* _ACTION ITEM_: Once the line containing "This screenshot has height=598, width=828." is found in the records below, return it and each following line exactly, up to and including the line containing "Click the 2XL size row label", and nothing else.

--- DATA EXCERPTS ---

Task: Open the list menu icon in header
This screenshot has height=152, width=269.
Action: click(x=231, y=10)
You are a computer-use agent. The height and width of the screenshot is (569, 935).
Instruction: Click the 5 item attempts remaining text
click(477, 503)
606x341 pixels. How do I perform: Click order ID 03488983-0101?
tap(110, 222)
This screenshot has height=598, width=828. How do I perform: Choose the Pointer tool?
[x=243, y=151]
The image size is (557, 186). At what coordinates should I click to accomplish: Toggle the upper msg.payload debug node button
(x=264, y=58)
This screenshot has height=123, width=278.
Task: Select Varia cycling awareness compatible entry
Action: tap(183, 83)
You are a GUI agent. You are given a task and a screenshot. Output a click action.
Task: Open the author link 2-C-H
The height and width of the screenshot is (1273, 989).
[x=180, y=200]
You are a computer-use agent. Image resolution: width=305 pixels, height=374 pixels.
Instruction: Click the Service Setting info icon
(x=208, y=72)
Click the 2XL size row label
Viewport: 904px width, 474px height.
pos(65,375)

---
--- DATA EXCERPTS ---

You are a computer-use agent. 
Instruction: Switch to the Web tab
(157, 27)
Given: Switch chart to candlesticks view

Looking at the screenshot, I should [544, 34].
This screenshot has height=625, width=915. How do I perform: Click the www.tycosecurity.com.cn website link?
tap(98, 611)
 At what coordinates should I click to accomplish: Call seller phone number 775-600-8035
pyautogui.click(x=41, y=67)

---

* _COMPLETED EXERCISE_:
This screenshot has height=598, width=828. How do I perform: Choose the Pointer tool?
[x=243, y=151]
The image size is (557, 186). At what coordinates should I click to accomplish: Toggle the upper msg.payload debug node button
(x=264, y=58)
This screenshot has height=123, width=278.
Task: Select Varia cycling awareness compatible entry
Action: tap(183, 83)
You are a GUI agent. You are given a task and a screenshot. Output a click action.
Task: Open the author link 2-C-H
The height and width of the screenshot is (1273, 989).
[x=180, y=200]
You are a computer-use agent. Image resolution: width=305 pixels, height=374 pixels.
Instruction: Click the Service Setting info icon
(x=208, y=72)
Click the 2XL size row label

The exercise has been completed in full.